On a weekday in late March at about 10:00 a.m., Sean Doyle showed up at the diStilo Gallery on Dupont Avenue South with two pickup trucks, a 24-foot dock truck, and seven accomplices. The 38-year-old fashion designer jimmied the lock on the front door of the converted warehouse space with a credit card. He then employed a more conventional entry method, keys, to open the two remaining locks.
For the next seven-plus hours, Doyle and his ad-hoc moving crew boxed and loaded up most of his life's possessions: fabric, tools, refrigerator, stove, clothing racks, computer, stereo equipment. Doyle estimates that, all told, he had $20,000 worth of materials locked up in the gallery. "Every last belonging of mine was in there," he says.
The gallery was slated to open at 1:00 p.m., but to Doyle's relief the proprietors never showed. His luck wasn't all good, though. As Doyle was finishing up his covert operation, he rounded a corner with a wheeled clothing rack and plowed into a clay sculpture by Natasha Dikareva depicting a woman with long flowing hair. "There was no fixing it; it was smashed to smithereens," Doyle recalls. "It was the one thing I didn't want to happen. I don't know her; I don't wish any ill on her whatsoever."
Feeling there was nothing he could do about the sculpture, Doyle finished loading his stuff, locked the doors, and departed. It was the welcome end to a bitter relationship with the diStilo Gallery, a two-year old venue in the Uptown neighborhood that displays work by young and emerging artists.
Late last summer, Doyle was introduced to Patrick Burek, the founder and director of diStilo Gallery, through another artist and quickly moved into the 7,400-square-foot converted warehouse space on a handshake agreement. The designer says he was promised rent-free space in which to design and create the evening gowns and leather corsets that he sells to individual clients. In return, 30 percent of anything Doyle sold through the gallery would go to diStilo. He was also expected to help run the gallery, a sort of artists' collective where everyone works to achieve the greater goal of presenting and selling work. "The opportunity looked too good to be true," says Doyle, "a place to rent for free where all I had to do was pitch in at openings and help fix up the place."
In November Doyle put on a fashion show at diStilo, with runway models showcasing his latest designs. The show was a bit of a bust, with low attendance and no sales--and from there his relationship with the director, Burek, disintegrated. Doyle believes that the situation soured once it became clear that his designs weren't going to attract scores of wealthy patrons to the gallery. By December, Doyle says, Burek was no longer including him in meetings to discuss the gallery. In January Burek began demanding rent money. Then in February the lock on the front door was changed.
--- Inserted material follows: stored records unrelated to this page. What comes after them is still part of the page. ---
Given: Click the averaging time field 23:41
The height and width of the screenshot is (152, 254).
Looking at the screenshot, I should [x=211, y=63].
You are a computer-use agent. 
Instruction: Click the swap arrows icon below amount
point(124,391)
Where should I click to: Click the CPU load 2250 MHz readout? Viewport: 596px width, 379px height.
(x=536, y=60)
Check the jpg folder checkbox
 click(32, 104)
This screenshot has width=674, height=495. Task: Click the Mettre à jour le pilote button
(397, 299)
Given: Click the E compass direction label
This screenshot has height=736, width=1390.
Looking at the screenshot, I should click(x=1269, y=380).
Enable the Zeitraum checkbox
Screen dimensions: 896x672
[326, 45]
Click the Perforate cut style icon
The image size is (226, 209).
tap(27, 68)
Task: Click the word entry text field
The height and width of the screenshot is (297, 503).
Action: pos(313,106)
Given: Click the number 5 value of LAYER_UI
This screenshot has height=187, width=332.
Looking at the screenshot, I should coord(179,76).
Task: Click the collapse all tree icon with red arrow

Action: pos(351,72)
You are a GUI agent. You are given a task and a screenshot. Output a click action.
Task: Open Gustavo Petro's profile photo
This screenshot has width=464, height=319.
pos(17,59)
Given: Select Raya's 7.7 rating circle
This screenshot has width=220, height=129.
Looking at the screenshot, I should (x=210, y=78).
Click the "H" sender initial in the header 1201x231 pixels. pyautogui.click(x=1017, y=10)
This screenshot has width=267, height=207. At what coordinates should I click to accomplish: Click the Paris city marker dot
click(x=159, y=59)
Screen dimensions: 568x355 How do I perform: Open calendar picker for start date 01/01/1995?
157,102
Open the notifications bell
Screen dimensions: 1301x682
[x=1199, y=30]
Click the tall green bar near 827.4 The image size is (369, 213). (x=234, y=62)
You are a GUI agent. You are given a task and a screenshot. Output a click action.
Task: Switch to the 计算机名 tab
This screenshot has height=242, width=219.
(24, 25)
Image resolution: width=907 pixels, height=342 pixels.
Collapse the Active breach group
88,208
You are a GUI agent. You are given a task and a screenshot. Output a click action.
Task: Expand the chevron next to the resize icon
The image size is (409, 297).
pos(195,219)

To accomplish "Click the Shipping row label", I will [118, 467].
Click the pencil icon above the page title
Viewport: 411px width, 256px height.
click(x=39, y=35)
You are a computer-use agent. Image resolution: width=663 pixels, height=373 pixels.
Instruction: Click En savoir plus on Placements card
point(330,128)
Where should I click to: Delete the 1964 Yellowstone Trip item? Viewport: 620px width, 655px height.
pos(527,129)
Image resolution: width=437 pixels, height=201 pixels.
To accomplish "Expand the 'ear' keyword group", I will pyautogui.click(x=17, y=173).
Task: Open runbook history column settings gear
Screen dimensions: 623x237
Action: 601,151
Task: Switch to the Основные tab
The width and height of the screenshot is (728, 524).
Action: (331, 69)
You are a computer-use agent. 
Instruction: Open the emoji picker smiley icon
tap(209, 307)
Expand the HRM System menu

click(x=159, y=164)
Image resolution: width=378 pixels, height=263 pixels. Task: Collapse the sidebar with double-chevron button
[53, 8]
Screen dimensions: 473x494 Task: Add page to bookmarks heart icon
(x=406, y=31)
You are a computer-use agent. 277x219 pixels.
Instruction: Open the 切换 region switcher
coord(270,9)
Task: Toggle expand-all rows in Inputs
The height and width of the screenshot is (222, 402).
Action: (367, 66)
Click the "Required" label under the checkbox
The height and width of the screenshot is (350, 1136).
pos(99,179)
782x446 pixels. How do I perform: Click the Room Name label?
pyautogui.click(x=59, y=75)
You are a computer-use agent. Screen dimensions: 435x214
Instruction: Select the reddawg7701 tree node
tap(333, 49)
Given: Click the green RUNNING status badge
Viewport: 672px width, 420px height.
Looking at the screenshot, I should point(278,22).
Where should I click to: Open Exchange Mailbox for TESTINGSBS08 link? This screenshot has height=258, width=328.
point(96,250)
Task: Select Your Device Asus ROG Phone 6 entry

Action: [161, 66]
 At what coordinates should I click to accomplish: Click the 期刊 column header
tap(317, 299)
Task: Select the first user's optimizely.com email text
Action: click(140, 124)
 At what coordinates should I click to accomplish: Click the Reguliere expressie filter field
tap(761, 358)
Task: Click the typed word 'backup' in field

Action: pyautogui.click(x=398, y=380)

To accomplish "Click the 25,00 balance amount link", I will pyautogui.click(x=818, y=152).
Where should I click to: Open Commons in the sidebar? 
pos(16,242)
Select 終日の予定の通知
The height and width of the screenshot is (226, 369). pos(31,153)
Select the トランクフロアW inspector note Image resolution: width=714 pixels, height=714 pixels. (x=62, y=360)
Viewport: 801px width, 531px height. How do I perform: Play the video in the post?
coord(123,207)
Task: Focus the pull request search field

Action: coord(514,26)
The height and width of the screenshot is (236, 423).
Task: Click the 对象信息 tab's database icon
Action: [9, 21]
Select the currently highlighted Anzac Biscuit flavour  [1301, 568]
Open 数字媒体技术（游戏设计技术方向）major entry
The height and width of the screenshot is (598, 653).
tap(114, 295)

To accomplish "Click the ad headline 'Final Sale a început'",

Doyle was unable to do his work without access to the materials locked inside the building. He says he stopped by the gallery during the hours that it was supposed to be open to try to collect his belongings, but nobody was there. Finally he decided to take matters into his own hands. "I didn't want to chance it," says Doyle, before humming the Mission: Impossible theme. "I just wanted to grab my stuff and get the hell out of there."
When Burek discovered the shattered sculpture, he contacted the Minneapolis Police Department. According to the police report, he fingered his disgruntled tenant as the primary suspect, but Doyle has not been charged with any crimes.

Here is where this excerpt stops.